Dalla settimana scorsa, raffinerie petrolifere e depositi di carburante in tutto il territorio nazionale sono occupati da lavoratori e militanti, in stragrande maggioranza della Cgt, decisi ad andare avanti fino al ritiro della Loi Travail, la riforma del codice del lavoro. Il carburante comincia seriamente a scarseggiare, soprattutto in Bretagna, Paesi della Loira e Normandia, con importanti conseguenze anche nella regione di Parigi.
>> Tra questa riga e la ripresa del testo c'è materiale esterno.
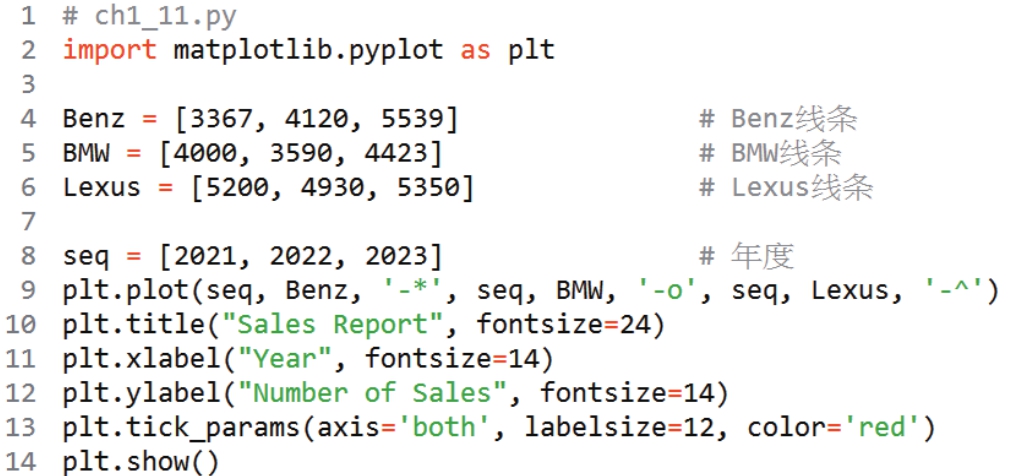Click the import keyword on line 2
This screenshot has width=1009, height=476.
(109, 49)
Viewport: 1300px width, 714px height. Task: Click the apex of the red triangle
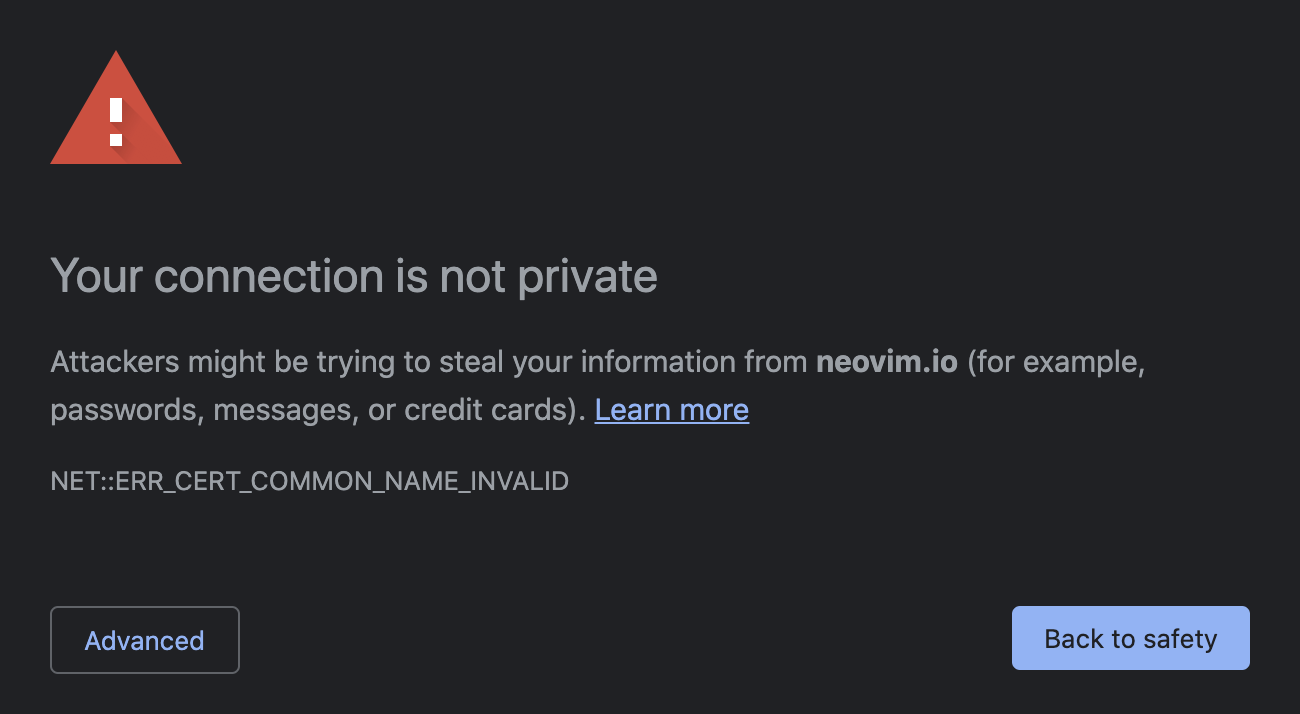pyautogui.click(x=115, y=55)
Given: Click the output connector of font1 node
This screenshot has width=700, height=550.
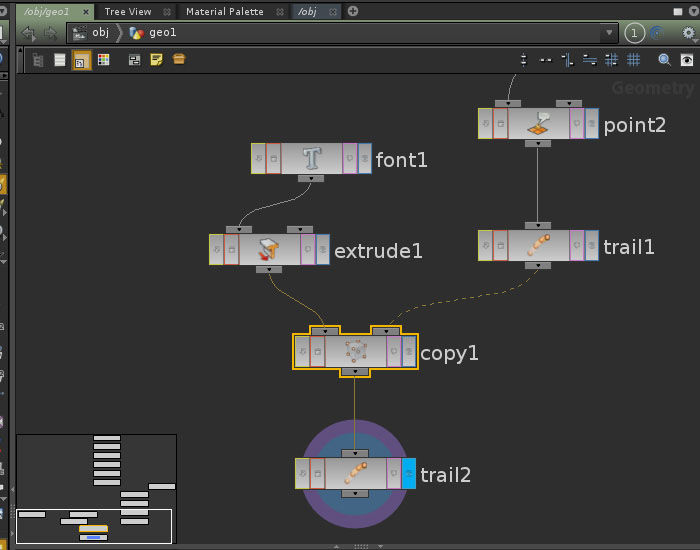Looking at the screenshot, I should point(311,178).
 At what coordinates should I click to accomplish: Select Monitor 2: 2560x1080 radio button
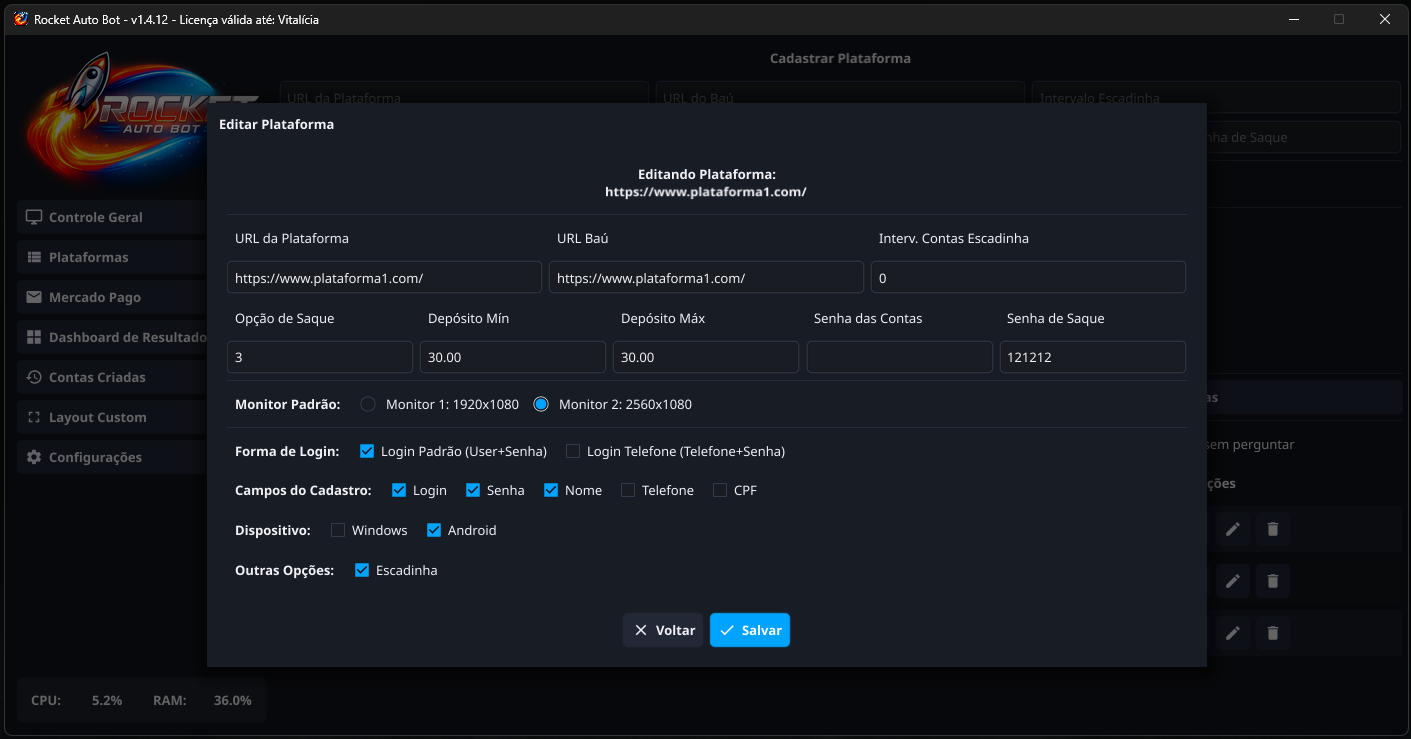click(541, 405)
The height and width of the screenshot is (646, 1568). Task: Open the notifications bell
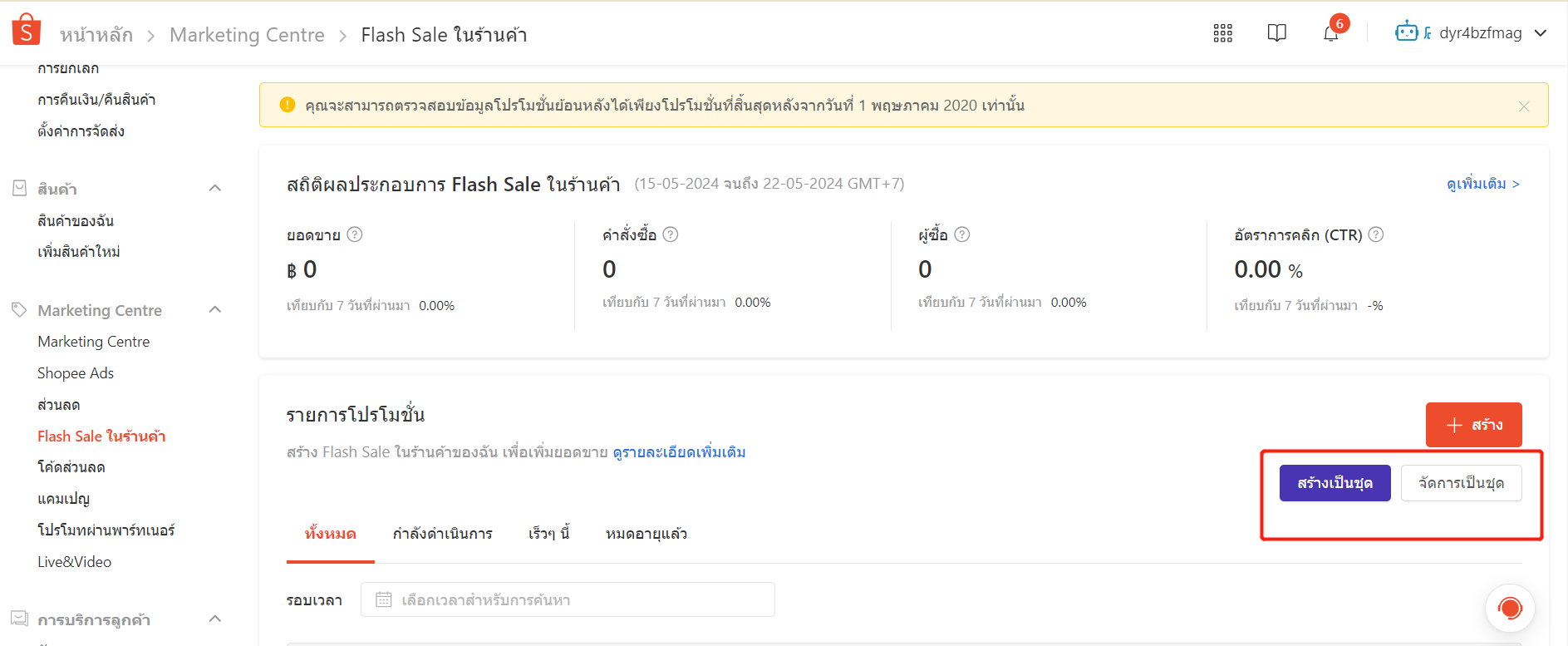1330,33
La situazione è in costante evoluzione, con occupazioni dei lavoratori e requisizioni da parte delle forze dell’ordine che si alternano senza sosta. Secondo il sindacato, attualmente, le otto raffinerie del paese sono ferme, o comunque interessate da blocchi e rallentamenti della produzione. Diverso il discorso per porti e depositi di carburante, soprattutto nel nord-ovest, dove alle occupazioni vere e proprie, sono seguiti ieri, in alcuni casi, dei cosiddetti filtraggi del traffico. Sempre ieri mattina, all’alba, le forze dell’ordine hanno usato il pugno di ferro con gli occupanti della raffineria di Fos-Sur Mer (nel sud del paese). I militanti Cgt, presenti sul posto, hanno denunciato le violenze dei reparti mobili della polizia, al momento dello sgombero del sito. Ma è nella raffineria Total di Donges (sull’estuario della Loira), che l’occupazione sembra destinata a continuare. Ieri, i manifestanti avrebbero momentaneamente tolto il blocco al porto di Saint Nazaire, per dare sostegno agli occupanti della raffineria, dove si troverebbero in questo momento duecento militanti dei sindacati.
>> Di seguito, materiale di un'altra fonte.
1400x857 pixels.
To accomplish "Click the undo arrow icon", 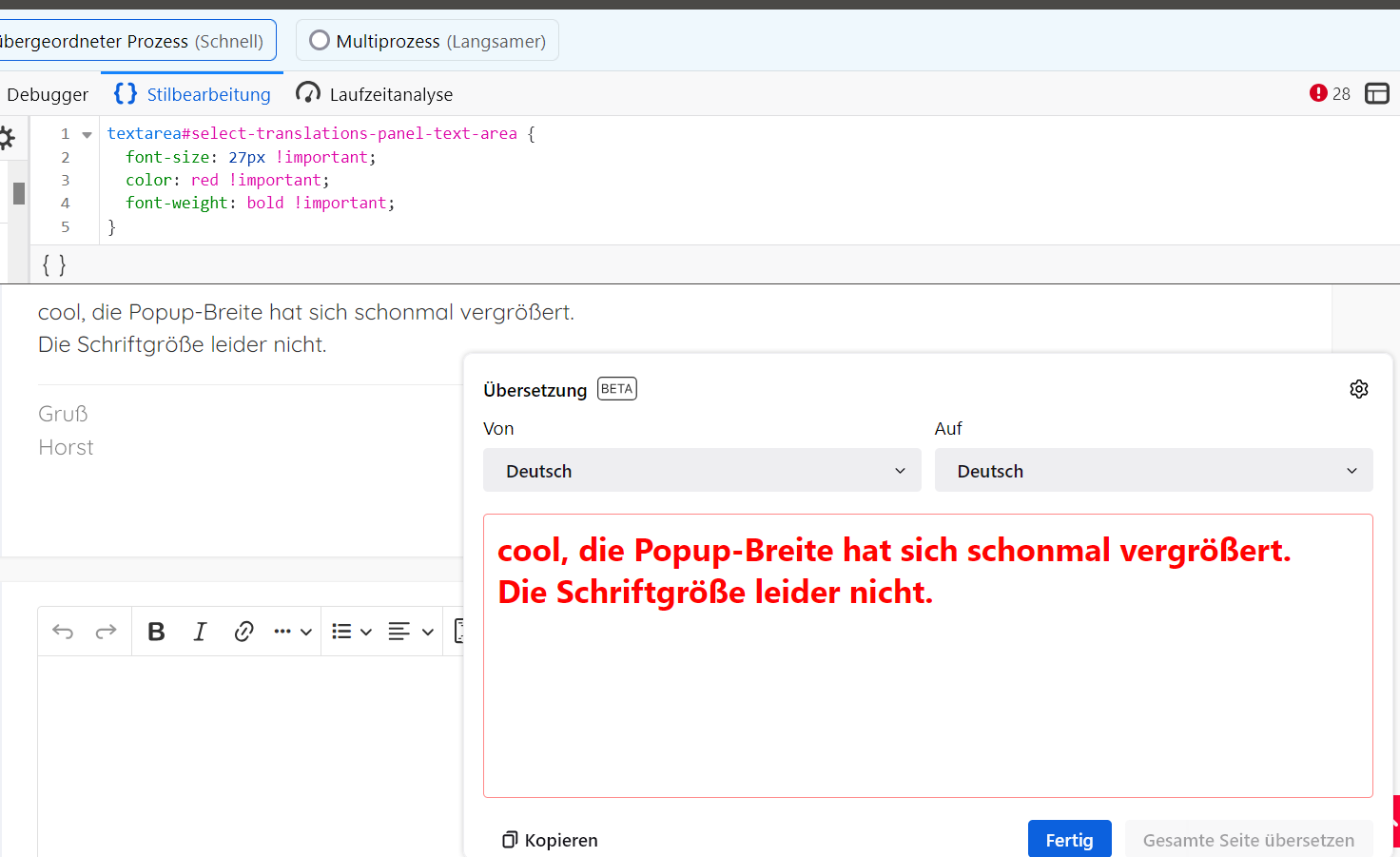I will pyautogui.click(x=63, y=632).
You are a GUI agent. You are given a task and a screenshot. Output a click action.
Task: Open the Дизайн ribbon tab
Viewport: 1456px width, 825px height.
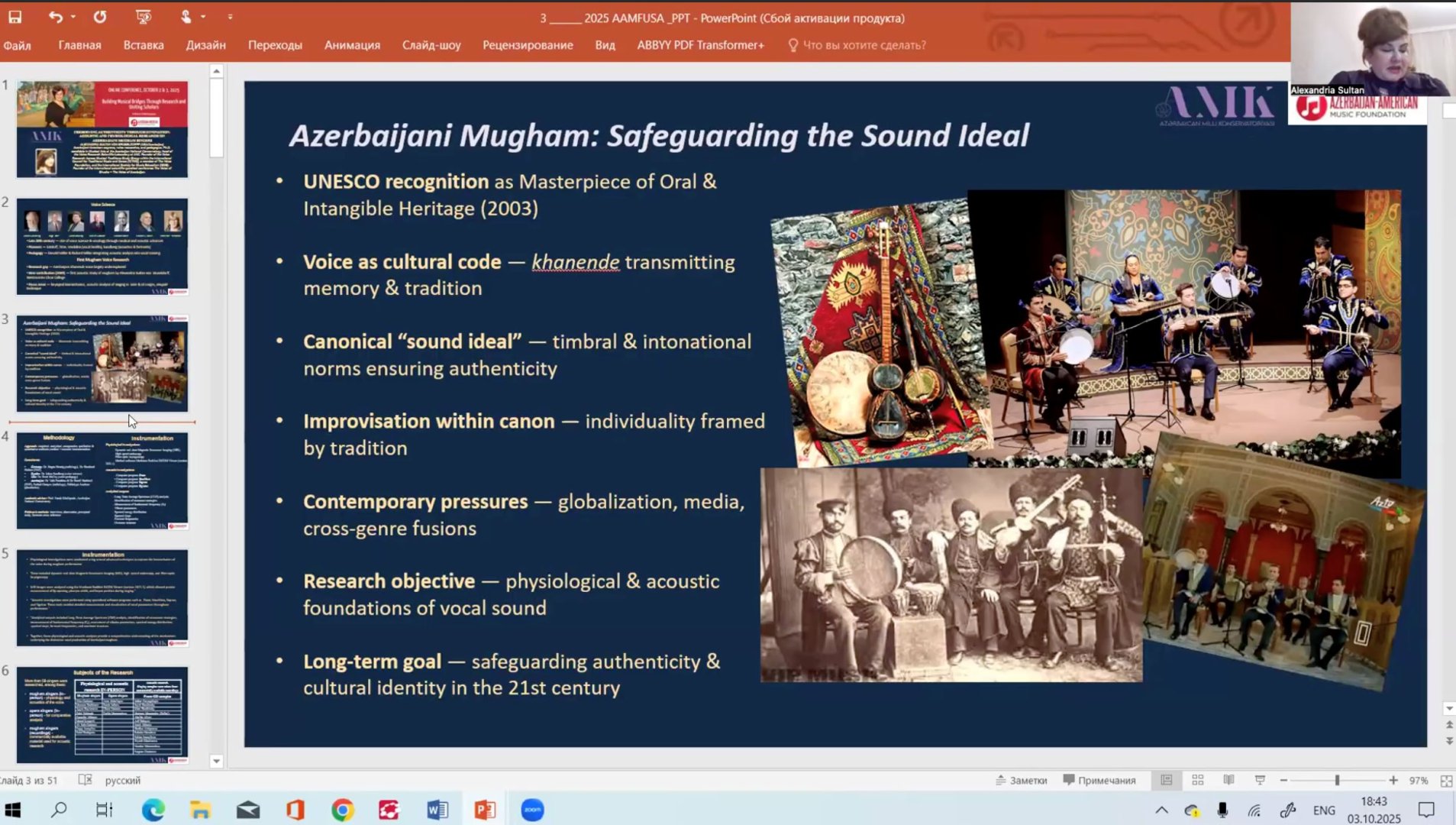point(205,45)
Quello che invece non sembra cambiare, è il muro contro muro che sta opponendo il governo al sindacato. Nonostante la stragrande maggioranza dei francesi non condivida l’impianto della riforma (secondo i sondaggi le percentuali si aggirano intorno al 70%), il presidente Hollande e il primo ministro Valls non sono disposti a fare passi indietro, e parlano della Cgt come di una minoranza che si permette di tenere in ostaggio un paese intero. Di segno opposto la posizione di Philippe Martinez, segretario della Cgt. La sua richiesta è sempre la stessa: il ritiro immediato della legge. Per quest’ultimo, il blocco dei depositi d’idrocarburi e delle raffinerie rappresenta un modo per giungere all’obiettivo. E in effetti, questa strategia potrebbe non essere del tutto campata in aria. Un segnale, in questo senso, sarebbe costituito, almeno secondo Martinez, dalle rassicurazioni del ministro dei trasporti ai camionisti in sciopero, ai quali è stato comunicato che il taglio del pagamento delle ore straordinarie (uno dei punti più discussi della riforma) non riguarderà il loro settore.

Intanto, però, nonostante i prefetti parlino da giorni di un immediato ritorno alla normalità nell’approvvigionamento di carburante, le stazioni di servizio sono costrette a chiudere per mancanza di prodotto, soprattutto nel nord-ovest. Quelle che riescono a farsi rifornire dalle autocisterne sono prese d’assalto dagli automobilisti. In un primo momento questa evidente penuria di benzina e gasolio è stata addebitata a una sorta di psicosi, che avrebbe portato i cittadini ad affollare senza ragione le stazioni di servizio, dove i rifornimenti sono, in ogni caso, razionati. Eppure, anche se il governo insiste con dichiarazioni tranquillizzanti, sulla presenza di riserve strategiche, la situazione non migliora. La Total ha già minacciato di rivedere drasticamente i suoi investimenti nel paese. La prossima mobilitazione è prevista per domani, quando i sindacati sperano di giungere a quella convergenza delle lotte che non ha ancora trovato piena realizzazione in uno sciopero generale.